ICSI allows many men with male factor infertility to create genetically-related children. It is performed as part of an IVF cycle, where a single sperm is inserted directly into the egg to allow fertilization.
Most times, the sperm required for ICSI are retrieved through the ejaculate. However, for some men with no sperm in the ejaculate, there is still a possibility of fathering children. The sperm can be retrieved directly from the testicles [TESE] or from the epididymis [MESA or PESA].
Male factor infertility is present in up to half of all infertile couples, making it one of the most common causes of infertility. In the past, the only option for many male factor couples was intrauterine insemination (IUI) using donated sperm. Intracytoplasmic Sperm Injection (ICSI) is performed as a part of an IVF cycle wherein a single sperm is inserted directly into the egg causing fertilization. The ICSI procedure does not appear to damage the egg and optimizes fertilization rates in cases where a male factor exists.

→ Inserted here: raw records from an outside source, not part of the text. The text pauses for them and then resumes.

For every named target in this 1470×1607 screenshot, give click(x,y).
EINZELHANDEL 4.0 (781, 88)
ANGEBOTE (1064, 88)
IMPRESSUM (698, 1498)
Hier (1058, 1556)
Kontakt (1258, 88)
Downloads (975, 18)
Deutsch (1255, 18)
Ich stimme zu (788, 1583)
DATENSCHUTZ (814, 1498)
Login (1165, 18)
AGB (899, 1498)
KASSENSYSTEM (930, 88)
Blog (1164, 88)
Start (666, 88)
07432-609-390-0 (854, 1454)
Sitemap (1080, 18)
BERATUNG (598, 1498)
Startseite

ICSI was a major advance in the treatment of male infertility, allowing virtually all men to father children, with the first case performed in 1990.
The decision to use ICSI is made in consultation with the couple, physician, and embryologists. At most fertility clinics this decision is made based on the sperm testing at the clinic. However, there are some instances where the semen sample collected at the time of retrieval is not optimal, and ICSI may be recommended at that time. ICSI is performed on the day of egg (oocyte) retrieval. A sperm sample is provided by the partner, and approximately 4-6 hours after the egg retrieval, individual sperm from this sample is injected into the mature eggs (fig 5). Fertilization rates with ICSI are typically about 80% of mature (competent) eggs. Of note, standard IVF insemination of eggs should yield the same fertilization rates, but is reserved for cases when the sperm is considered normal and there is no history of poor fertilization with IVF in the past.
Figure 5: Intracytoplasmic sperm injection (ICSI).
Many times the sperm needed for ICSI are retrieved from the ejaculate; however, men with no sperm can often still produce sperm for ICSI. The sperm can be retrieved directly from the testicles using testicular sperm extraction (TESE) or from the epididymis using percutaneous epididymal sperm aspiration (PESA). Fertilization rates using ICSI are typically high, and pregnancy success rates are higher compared to standard IVF culture when a sperm factor is the cause of infertility.
PCRM pioneered a surgical procedure in Canada called microsurgical testicular sperm extraction (microTESE), for men with a complete absence of sperm (azospermia). This is possible because of our unique ability to provide reproductive surgery under general anesthesia (as a level 1 surgical centre). In these cases only small numbers of sperm are available from the testicular surgery, such that freezing cannot effectively be performed for future treatments. This fresh sperm is then used to fertilize fresh eggs that have been collected from an IVF cycle which has been synchronized with the microTESE procedure.
What is the success rate of ICSI?
Fertilization rates and pregnancy success rates using ICSI are typically comparable to those using standard IVF without ICSI. Years of follow-up on children conceived using ICSI have shown no increase in birth defects. There is some concern, however, that male offspring may have a slightly higher rate of infertility; however, this has not been demonstrated.